Considering her background, Wallace seems the perfect person for the job. Trained in classical music from the age of 4 (piano, cello, and as an opera singer), Wallace made her way to the Metropolitan Opera and pursued a career in the non-profit arts world as well, until she realized that it was a world that was contracting and offered very few paths for young people, and few if any opportunities for promotion. So off she went to Harvard Business School, and after consulting for a year, she hit the startup world.
And learned from experience that it’s a world in which you’re expected to hit the ground running: there’s no training process and very little onboarding of new employees, beyond the paperwork and pointing out where the loos are located.
“Everyone has transferable skills, and we don’t only accept recent college graduates: we accept people of all ages and from all walks of life. Everyone has skills and we like taking people from other industries and teaching them how to translate their skills so that they can transition to other environments. The startup world is high growth – and high opportunity. But you have to know how to translate your skills and add value from Day One.”
Startup Institute trains students in the startup methodologies, and teaches them how to refine their skills so that they’re startup-ready. Team dynamics, a growth mentality, and a “get it done” attitude are all core to the curriculum.

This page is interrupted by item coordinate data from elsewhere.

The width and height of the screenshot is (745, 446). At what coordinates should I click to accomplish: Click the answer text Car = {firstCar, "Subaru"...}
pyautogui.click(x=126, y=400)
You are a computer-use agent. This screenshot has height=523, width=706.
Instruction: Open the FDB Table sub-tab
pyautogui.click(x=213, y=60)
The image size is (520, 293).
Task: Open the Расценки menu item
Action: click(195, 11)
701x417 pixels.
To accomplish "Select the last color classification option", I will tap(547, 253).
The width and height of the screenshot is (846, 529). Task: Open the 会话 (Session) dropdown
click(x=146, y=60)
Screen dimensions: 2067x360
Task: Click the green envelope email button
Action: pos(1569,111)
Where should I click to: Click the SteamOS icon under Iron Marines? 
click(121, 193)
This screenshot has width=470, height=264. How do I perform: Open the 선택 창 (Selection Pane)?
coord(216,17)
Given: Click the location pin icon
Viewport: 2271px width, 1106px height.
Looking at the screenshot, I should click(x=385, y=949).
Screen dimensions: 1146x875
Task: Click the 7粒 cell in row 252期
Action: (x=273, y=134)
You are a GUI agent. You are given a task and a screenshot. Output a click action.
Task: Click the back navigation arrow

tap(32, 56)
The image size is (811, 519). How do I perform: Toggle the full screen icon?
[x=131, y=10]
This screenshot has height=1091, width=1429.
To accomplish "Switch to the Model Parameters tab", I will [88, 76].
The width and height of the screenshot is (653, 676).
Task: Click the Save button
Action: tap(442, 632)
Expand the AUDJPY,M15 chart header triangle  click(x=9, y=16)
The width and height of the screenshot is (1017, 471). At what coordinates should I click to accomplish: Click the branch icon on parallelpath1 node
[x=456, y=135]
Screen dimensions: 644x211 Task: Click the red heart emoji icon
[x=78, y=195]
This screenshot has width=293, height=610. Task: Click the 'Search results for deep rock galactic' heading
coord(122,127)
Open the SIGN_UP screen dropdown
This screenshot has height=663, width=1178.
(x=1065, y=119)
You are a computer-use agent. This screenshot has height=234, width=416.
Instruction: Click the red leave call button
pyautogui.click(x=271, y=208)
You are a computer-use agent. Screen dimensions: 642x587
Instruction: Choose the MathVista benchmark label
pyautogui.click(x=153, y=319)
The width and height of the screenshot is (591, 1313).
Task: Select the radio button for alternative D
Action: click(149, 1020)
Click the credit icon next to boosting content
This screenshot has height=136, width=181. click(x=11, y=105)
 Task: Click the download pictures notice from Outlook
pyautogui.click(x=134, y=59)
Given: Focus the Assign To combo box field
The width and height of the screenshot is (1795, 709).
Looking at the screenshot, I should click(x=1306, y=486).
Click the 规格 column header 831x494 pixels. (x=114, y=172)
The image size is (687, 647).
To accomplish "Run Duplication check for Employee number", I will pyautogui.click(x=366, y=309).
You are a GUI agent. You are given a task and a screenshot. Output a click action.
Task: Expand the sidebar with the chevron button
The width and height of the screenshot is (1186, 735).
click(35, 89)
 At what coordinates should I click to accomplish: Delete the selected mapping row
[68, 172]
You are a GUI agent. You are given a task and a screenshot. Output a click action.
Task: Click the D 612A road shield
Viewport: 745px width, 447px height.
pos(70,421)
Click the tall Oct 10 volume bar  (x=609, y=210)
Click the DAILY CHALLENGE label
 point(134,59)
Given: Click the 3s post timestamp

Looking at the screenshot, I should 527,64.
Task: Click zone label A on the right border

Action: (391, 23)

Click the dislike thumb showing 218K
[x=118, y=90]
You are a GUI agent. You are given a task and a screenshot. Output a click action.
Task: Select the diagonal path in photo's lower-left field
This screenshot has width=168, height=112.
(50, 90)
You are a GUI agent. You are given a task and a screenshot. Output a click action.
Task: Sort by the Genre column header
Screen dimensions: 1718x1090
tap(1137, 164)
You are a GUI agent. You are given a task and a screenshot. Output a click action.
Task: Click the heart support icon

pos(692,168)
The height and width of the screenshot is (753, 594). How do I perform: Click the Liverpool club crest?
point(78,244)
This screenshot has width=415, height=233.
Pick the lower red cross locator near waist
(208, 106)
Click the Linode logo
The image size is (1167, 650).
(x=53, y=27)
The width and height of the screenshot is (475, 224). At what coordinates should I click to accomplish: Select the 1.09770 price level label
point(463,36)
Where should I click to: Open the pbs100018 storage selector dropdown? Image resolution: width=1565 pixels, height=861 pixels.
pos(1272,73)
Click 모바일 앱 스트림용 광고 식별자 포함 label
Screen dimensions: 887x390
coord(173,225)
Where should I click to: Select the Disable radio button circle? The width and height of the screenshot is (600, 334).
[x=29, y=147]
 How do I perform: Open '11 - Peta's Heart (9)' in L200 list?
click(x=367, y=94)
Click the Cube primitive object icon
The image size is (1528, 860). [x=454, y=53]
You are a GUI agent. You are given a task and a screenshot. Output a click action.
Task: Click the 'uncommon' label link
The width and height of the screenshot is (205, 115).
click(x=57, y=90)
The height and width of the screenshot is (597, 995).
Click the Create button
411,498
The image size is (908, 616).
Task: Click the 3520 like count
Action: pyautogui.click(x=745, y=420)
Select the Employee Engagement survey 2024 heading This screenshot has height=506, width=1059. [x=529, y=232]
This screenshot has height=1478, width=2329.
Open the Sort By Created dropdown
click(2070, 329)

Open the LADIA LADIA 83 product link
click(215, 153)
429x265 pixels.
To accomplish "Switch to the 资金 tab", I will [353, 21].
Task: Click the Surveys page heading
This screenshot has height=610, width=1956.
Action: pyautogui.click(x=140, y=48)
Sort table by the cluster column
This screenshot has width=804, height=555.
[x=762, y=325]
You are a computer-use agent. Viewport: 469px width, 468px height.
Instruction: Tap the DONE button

The program launched last year as the Startup Institute Boston. Founded by Aaron O’Hearn, Shaun Johnson, Katie Rae, and Reed Sturtevant out of TechStars Boston, the group saw the need to solve the challenge that startups are facing in recruiting, training, and retaining talent by coupling professional education with a curriculum that reflects the needs of high-growth technology companies. They graduated two classes of students so far (class #3 recently got underway) and 94% of the graduates have accepted jobs at startups. Much of this success is a result of the fact that the classes are taught by entrepreneurs and professionals from the tech industry. This allows students to develop strong relationships with the instructors and gives employers the opportunity to see how the students might perform on the job. Startup Institute has helped over 80 companies with their recruiting needs, and several of the graduates have been hired by New York startups, including Lot18 and CrowdTap.
“We’re still building our roster of companies that will be participating with us in the hiring process here in New York,” said Wallace. “Our inbox is overloaded with hiring partners wanting to come in, from recent Techstars companies to cornerstone companies.
“Look at the New York ecosystem,” Wallace explained. “There are a lot of freshman companies. There are the Etsys and the Foursquares, who are ‘seniors,’ but we don’t have that many seniors here – mostly sophomores and juniors and they don’t have the bandwidth to hold your hand and explain what it means to be a programmer in this environment, or what agile development is. Everyone works differently and the reason New York has been so successful is that we have a lot more of the smaller startups – sophomores and juniors. New employees need to be able to hit the ground running. The first question can’t be ‘what am I supposed to do today.’ Startups have a very different approach to the work. The Institute offers workforce training within the startup world.
Tuition is $3750, and payment plans are available. “Students are able to pay half up front, and half when they get their job. Some Boston companies offer a ‘signing bonus’ that pays back the student’s cost for program. We have to charge something so that students have skin in the game,” said Wallace.
And it’s good to learn early, that business is business.